BEGIN

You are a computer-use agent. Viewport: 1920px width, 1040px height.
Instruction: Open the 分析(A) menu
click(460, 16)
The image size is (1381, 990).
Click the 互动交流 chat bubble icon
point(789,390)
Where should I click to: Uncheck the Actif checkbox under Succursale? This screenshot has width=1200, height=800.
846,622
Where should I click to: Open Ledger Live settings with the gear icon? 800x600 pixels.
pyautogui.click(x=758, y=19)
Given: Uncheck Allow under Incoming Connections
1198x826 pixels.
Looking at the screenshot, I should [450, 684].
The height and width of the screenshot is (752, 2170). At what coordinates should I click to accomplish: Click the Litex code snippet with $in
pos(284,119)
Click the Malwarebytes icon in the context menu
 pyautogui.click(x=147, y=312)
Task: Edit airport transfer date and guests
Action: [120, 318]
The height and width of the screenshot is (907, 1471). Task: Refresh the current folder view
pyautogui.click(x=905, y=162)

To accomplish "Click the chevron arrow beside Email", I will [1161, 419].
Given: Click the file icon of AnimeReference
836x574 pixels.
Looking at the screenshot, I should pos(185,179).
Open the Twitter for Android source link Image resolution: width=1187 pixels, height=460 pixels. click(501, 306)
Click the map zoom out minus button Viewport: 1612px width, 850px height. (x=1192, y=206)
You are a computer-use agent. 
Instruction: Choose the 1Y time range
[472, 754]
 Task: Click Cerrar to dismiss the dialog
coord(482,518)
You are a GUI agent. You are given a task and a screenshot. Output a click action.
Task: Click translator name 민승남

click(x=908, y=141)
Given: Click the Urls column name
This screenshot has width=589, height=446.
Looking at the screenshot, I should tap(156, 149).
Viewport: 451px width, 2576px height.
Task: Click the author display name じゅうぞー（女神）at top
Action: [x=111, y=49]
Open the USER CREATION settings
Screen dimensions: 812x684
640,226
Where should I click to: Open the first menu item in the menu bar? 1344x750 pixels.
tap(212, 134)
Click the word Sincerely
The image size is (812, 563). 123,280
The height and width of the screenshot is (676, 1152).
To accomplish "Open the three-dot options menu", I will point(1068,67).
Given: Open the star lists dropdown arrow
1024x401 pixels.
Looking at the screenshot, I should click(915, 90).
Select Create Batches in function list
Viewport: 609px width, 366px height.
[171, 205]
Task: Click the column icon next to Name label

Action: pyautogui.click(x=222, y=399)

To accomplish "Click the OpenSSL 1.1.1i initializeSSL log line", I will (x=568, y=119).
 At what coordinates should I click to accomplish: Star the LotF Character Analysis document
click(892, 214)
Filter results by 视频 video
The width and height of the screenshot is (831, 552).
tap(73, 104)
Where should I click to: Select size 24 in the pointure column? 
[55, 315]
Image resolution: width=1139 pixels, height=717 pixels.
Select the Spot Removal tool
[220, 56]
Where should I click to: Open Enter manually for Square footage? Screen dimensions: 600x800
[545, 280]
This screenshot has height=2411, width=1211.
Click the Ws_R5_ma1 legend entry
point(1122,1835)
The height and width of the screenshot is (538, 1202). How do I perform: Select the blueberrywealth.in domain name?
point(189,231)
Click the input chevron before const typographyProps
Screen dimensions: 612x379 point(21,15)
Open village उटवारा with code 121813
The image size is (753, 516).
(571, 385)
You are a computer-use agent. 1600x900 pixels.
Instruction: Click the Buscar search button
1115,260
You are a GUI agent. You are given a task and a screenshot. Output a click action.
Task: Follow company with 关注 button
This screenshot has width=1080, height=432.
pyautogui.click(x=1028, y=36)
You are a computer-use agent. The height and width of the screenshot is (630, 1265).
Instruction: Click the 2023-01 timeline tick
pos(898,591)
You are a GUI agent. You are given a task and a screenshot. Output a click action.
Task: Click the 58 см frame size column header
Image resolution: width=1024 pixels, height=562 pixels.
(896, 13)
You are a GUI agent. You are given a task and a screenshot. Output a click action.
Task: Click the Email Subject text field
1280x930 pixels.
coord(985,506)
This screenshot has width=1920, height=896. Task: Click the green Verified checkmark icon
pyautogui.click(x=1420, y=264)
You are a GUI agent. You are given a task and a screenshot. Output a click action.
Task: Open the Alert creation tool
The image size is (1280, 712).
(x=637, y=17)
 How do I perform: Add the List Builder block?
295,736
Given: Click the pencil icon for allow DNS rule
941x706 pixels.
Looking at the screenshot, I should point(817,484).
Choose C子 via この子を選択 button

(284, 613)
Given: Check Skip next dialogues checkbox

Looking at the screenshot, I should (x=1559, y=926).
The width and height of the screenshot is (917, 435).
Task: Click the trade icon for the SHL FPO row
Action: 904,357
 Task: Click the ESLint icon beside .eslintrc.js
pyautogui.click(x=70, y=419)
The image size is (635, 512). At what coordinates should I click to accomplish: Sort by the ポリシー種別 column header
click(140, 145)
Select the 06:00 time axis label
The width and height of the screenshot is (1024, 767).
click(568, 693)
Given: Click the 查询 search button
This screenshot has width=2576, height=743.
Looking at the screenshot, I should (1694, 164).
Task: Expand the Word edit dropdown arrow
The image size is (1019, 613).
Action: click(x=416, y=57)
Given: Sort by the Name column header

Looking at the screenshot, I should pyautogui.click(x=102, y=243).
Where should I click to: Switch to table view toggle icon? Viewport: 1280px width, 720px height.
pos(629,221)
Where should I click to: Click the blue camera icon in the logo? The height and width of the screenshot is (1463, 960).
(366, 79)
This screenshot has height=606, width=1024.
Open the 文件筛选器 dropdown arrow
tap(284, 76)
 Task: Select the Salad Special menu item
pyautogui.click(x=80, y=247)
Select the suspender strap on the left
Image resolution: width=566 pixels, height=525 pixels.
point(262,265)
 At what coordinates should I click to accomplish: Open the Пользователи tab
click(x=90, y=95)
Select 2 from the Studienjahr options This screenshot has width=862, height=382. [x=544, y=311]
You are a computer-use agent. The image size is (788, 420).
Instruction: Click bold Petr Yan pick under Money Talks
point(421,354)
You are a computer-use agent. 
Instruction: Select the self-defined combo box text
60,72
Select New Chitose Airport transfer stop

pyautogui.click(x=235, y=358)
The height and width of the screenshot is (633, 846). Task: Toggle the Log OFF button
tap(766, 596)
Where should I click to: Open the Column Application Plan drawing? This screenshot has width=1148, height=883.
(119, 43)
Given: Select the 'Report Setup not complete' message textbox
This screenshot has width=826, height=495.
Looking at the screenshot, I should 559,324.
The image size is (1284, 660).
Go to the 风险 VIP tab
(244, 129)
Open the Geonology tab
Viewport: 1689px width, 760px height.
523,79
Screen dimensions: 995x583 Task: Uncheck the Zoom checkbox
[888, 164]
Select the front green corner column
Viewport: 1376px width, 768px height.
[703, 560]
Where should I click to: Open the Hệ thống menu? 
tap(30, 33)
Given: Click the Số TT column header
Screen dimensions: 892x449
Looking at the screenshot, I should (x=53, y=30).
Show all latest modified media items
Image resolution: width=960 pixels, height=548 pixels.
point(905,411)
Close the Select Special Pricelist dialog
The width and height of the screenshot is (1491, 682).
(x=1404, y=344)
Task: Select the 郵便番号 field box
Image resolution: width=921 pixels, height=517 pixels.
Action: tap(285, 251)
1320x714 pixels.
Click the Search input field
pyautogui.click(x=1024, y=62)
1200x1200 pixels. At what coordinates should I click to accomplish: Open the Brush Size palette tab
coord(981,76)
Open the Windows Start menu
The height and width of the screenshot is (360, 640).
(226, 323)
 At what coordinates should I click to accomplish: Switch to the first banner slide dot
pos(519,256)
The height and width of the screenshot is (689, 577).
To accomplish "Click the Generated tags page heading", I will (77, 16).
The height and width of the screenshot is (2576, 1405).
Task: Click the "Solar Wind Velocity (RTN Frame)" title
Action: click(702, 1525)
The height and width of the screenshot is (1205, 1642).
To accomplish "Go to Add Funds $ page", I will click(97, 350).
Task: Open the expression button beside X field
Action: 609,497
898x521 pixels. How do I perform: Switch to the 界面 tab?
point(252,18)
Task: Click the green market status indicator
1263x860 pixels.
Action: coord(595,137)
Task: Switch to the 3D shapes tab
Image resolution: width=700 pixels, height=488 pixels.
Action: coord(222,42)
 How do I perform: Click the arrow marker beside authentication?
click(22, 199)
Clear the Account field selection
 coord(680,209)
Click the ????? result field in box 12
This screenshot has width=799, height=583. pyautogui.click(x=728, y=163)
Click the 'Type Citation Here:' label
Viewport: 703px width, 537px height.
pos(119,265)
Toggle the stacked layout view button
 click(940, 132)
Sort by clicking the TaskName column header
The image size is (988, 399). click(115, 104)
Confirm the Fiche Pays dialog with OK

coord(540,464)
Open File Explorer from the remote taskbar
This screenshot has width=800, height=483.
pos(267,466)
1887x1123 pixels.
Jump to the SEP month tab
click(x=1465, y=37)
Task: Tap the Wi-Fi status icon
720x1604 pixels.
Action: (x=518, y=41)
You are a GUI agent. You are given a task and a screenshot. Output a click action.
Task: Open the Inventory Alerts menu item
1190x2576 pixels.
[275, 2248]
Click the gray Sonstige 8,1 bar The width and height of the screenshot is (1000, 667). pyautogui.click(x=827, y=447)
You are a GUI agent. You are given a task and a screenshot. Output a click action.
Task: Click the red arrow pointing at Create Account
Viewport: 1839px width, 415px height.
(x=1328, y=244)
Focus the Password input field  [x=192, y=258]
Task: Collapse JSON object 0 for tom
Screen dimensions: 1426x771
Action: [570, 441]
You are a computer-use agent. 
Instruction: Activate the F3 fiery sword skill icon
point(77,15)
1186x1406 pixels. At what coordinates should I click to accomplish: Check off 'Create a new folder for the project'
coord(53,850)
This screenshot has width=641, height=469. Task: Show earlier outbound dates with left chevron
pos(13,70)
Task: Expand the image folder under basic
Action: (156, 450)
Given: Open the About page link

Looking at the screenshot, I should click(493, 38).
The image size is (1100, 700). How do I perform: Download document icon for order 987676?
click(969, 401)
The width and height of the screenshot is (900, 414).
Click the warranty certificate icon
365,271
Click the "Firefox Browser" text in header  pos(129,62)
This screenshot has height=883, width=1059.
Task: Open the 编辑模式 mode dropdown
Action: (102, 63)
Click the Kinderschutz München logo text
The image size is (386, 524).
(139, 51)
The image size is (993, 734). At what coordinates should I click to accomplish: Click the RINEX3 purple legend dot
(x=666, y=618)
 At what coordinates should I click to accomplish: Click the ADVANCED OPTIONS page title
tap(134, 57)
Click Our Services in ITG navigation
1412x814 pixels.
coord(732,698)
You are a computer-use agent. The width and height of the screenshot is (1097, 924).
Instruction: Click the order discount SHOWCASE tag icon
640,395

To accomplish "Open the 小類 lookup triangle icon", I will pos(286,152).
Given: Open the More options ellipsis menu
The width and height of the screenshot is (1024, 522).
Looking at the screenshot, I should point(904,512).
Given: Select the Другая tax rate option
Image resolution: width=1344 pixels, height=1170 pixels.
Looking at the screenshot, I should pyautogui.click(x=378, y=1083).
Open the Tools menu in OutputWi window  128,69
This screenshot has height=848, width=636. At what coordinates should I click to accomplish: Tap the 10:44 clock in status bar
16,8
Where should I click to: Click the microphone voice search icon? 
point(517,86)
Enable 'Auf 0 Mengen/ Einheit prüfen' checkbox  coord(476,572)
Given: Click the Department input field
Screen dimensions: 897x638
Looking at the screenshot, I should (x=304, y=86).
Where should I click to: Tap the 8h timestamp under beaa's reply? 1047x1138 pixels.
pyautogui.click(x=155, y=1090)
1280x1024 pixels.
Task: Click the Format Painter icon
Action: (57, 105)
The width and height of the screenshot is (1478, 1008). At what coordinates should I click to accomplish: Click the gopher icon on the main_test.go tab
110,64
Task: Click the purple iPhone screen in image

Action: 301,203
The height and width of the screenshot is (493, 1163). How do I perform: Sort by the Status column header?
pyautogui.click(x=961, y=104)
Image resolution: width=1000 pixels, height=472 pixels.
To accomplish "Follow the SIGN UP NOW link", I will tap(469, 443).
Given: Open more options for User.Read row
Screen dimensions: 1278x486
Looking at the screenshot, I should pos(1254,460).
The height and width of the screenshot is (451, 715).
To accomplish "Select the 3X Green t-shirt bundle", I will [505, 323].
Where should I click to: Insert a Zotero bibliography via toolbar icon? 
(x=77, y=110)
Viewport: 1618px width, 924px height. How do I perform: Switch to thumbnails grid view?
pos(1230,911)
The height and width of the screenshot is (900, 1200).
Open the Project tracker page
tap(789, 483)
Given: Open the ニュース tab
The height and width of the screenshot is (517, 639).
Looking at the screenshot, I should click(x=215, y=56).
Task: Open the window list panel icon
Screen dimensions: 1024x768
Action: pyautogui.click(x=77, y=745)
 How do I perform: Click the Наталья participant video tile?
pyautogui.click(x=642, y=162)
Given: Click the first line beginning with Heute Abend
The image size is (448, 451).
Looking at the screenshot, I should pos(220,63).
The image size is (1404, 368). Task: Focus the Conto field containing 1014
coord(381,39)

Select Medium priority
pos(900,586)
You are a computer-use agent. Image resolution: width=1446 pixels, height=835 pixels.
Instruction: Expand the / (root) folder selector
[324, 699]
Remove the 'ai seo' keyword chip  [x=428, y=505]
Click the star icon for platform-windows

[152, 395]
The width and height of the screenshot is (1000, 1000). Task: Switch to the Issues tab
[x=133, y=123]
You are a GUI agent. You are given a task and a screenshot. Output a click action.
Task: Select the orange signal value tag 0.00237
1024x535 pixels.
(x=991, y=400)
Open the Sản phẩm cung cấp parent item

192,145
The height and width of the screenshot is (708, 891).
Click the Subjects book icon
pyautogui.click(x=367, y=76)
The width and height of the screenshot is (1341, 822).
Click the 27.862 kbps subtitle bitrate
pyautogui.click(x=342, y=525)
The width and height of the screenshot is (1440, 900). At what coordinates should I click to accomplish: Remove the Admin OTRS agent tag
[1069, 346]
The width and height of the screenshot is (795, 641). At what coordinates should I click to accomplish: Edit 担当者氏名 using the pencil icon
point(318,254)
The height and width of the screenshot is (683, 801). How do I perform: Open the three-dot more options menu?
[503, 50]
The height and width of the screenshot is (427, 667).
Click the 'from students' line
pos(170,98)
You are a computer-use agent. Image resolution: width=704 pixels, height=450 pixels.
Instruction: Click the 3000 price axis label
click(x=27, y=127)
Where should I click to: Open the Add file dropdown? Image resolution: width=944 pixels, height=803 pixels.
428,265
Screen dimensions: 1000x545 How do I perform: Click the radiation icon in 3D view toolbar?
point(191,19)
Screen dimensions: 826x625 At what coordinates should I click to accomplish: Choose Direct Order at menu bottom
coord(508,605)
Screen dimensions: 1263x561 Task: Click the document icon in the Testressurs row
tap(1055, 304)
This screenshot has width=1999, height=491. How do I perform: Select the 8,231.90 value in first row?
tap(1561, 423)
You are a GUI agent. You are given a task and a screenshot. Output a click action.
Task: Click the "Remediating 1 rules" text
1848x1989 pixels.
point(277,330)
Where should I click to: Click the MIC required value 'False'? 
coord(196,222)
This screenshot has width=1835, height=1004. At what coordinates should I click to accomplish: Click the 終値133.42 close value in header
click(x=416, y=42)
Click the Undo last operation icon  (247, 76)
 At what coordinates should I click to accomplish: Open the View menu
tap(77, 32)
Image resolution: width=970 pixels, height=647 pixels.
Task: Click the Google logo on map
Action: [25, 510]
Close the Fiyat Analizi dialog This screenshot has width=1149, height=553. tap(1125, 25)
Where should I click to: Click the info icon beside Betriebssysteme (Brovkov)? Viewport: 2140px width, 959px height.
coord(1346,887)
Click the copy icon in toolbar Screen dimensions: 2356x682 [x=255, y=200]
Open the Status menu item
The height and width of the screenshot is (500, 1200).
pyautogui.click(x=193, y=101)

END

:: What needs to be done ::
In the listing, find each line with the string "computer" and copy it.

:: Solution for this task ::
You are a computer-use agent. Viewport: 1920px width, 1040px height.
You are a computer-use agent. 
You are a computer-use agent. 1600x900 pixels.
You are a computer-use agent. The height and width of the screenshot is (630, 1265).
You are a computer-use agent. The image size is (788, 420).
You are a computer-use agent. 
You are a computer-use agent. 
You are a computer-use agent. The width and height of the screenshot is (1097, 924).
You are a computer-use agent. Image resolution: width=1446 pixels, height=835 pixels.
You are a computer-use agent. Image resolution: width=704 pixels, height=450 pixels.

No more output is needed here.